09.03.2009

Sur les places financières en folie

Mercredi dernier, les Etats-Unis annoncent une des plus fortes destructions mensuel d'emploi pour février : plus de 650.000 chômeurs de plus.

Réaction de la Bourse : elle monte car c'était conforme aux prévisions.
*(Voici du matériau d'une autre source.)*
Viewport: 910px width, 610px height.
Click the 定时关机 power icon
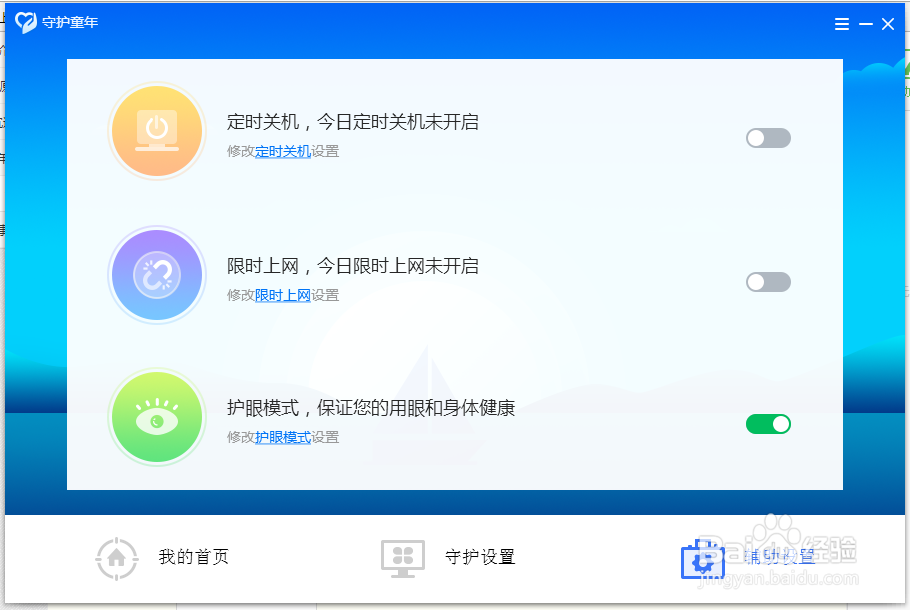pyautogui.click(x=157, y=131)
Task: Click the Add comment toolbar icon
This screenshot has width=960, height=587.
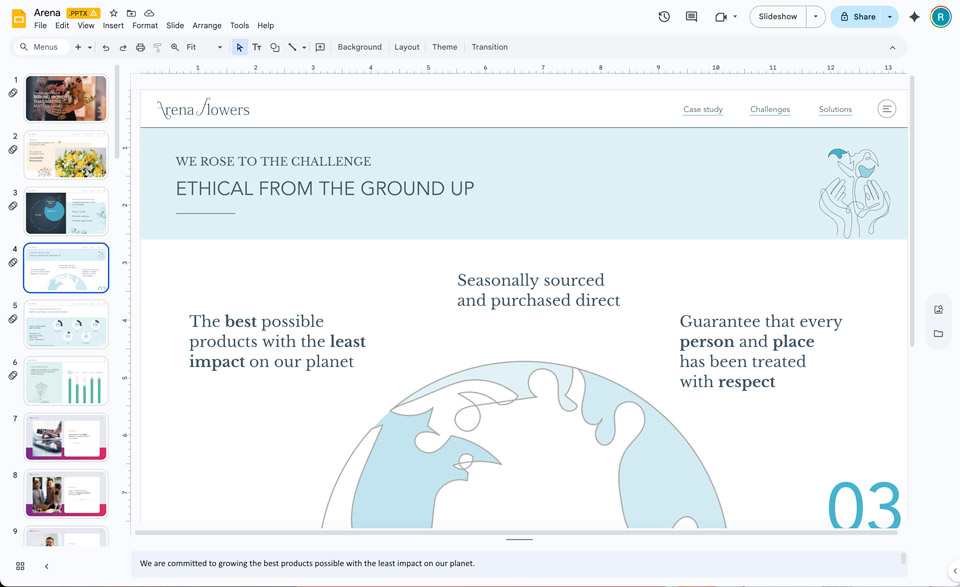Action: [x=320, y=47]
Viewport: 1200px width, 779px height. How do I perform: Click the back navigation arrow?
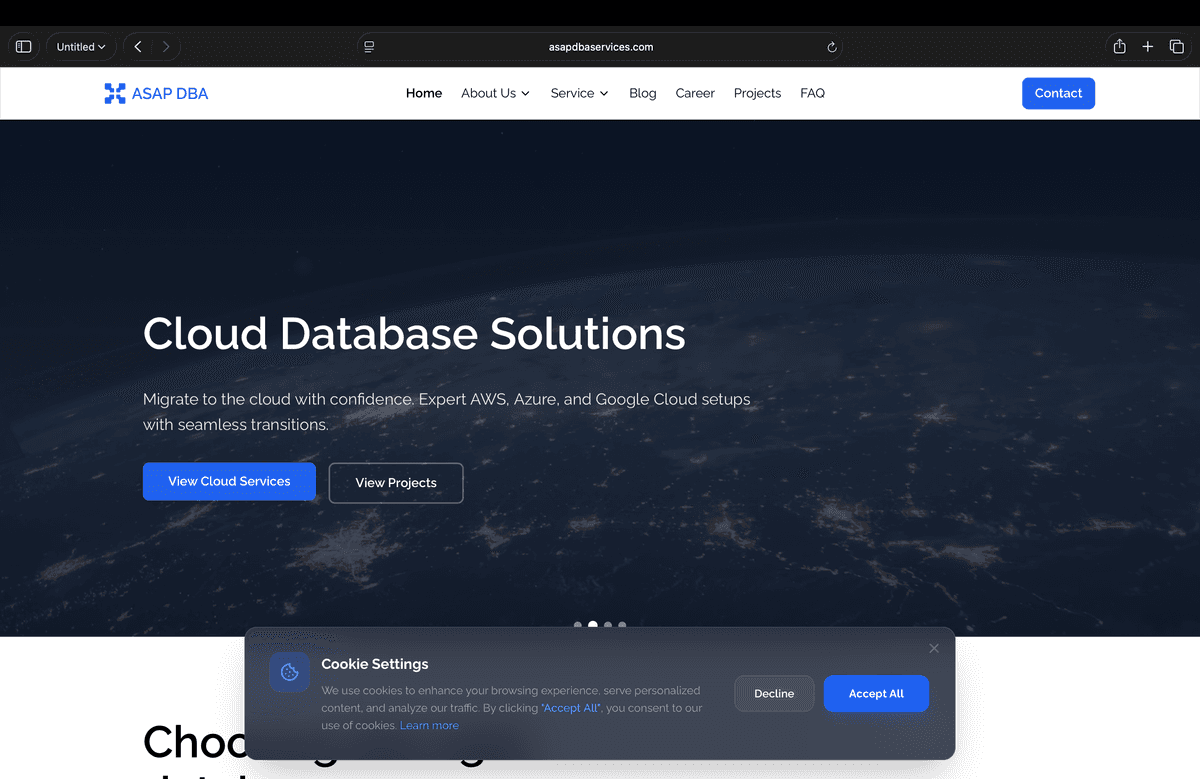pyautogui.click(x=137, y=46)

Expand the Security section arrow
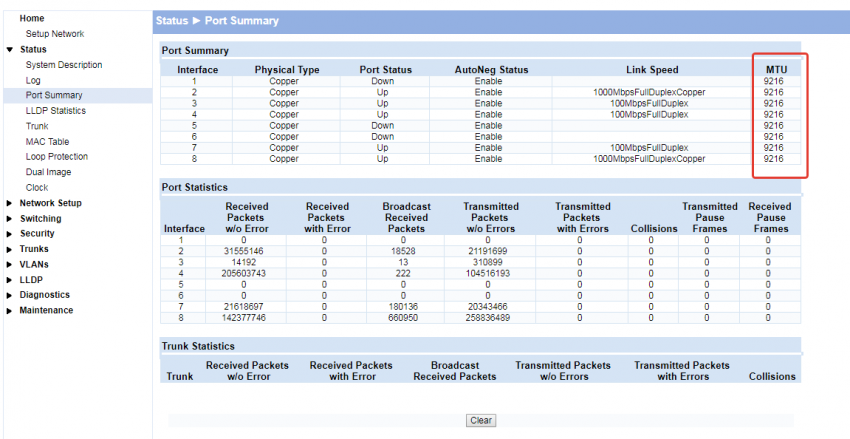click(x=10, y=234)
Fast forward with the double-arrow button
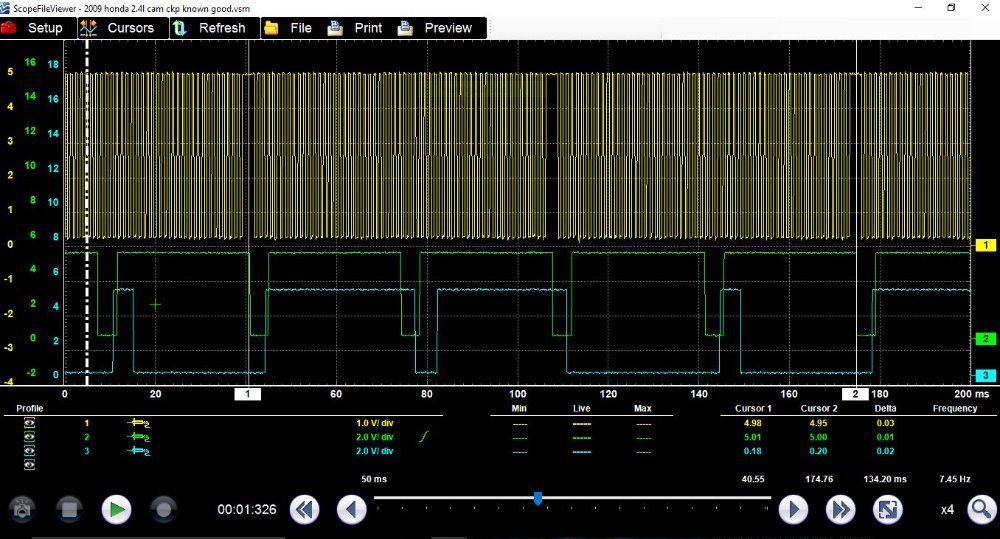 (x=840, y=510)
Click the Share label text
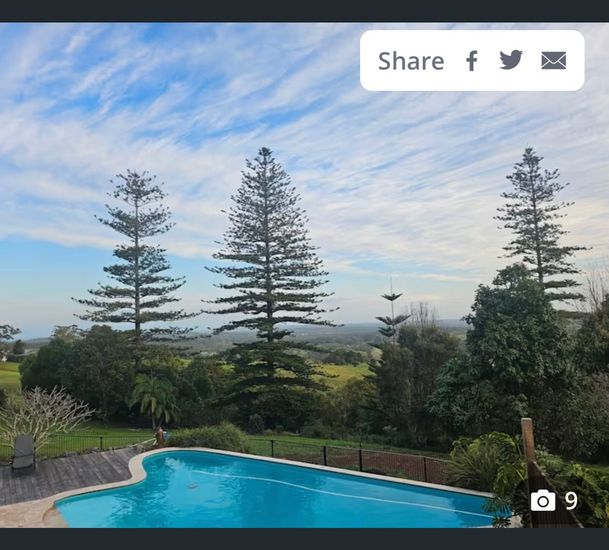Viewport: 609px width, 550px height. click(x=411, y=61)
En revanche, à l'annonce que les chiffres de janvier ne sont finalement pas de 600.000 chômeurs mais également 650.000, là les Bourses baissent. Pourquoi, n'est-ce pas le même chiffre gravissime de destruction d'emplois ? Oui mais non, car ce chiffre, lui, n'est pas conforme aux prévisions.

C'est con, n'est-ce pas ?

Peut importe la catastrophe prévue que vous annoncez, que ce soit des destructions d'emplos ou un résultat trimestriel en forte chute, il faut que la réalité soit conforme au chiffre que vous aviez annoncé. Ce n'est pas la catastrophe qui est grave, c'est l'écart par rapport à la catastrophe.

Les Bourses sont vraiment malades pour en arriver à cela. (D'ailleurs elles n'ont jamais réussi à faire la jonction entre les raisons de leur existence - financer des projets d'entreprises ou d'Etats - et leur existence quotidienne - la spéculation décorrélée de tout projet d'entreprises ou d'Etats.)